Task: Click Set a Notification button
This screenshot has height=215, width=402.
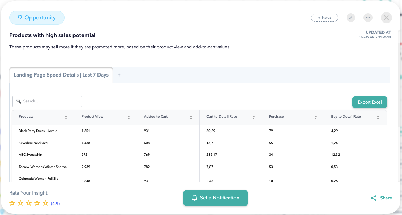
════
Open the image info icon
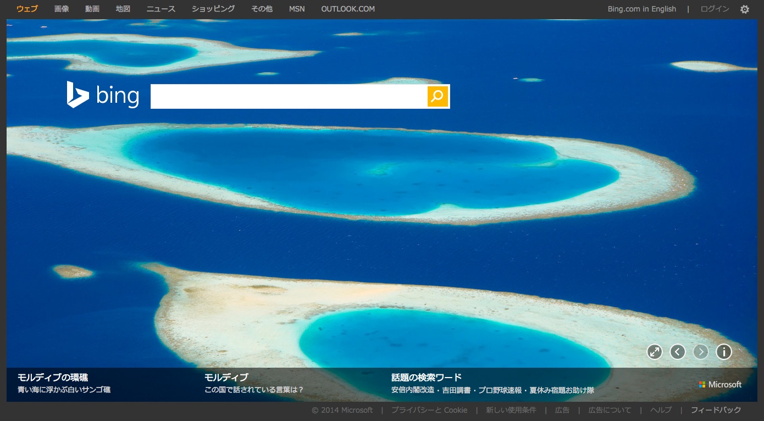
════
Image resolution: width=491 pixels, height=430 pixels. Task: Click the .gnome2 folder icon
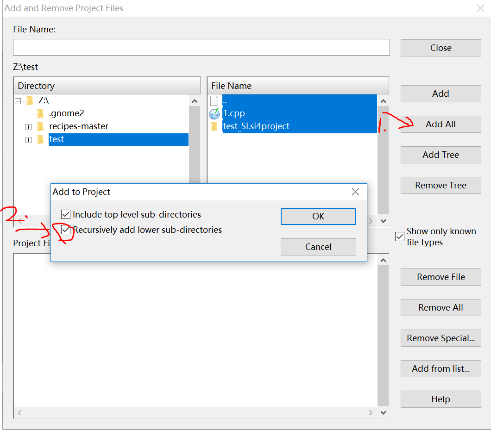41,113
════
*Try it:* In the listing above, find the line containing "Task: Click Set a Notification button" and the line containing "This screenshot has height=215, width=402.", then repeat those two lines and everything between them exactly.

*Solution to this task:*
Task: Click Set a Notification button
This screenshot has height=215, width=402.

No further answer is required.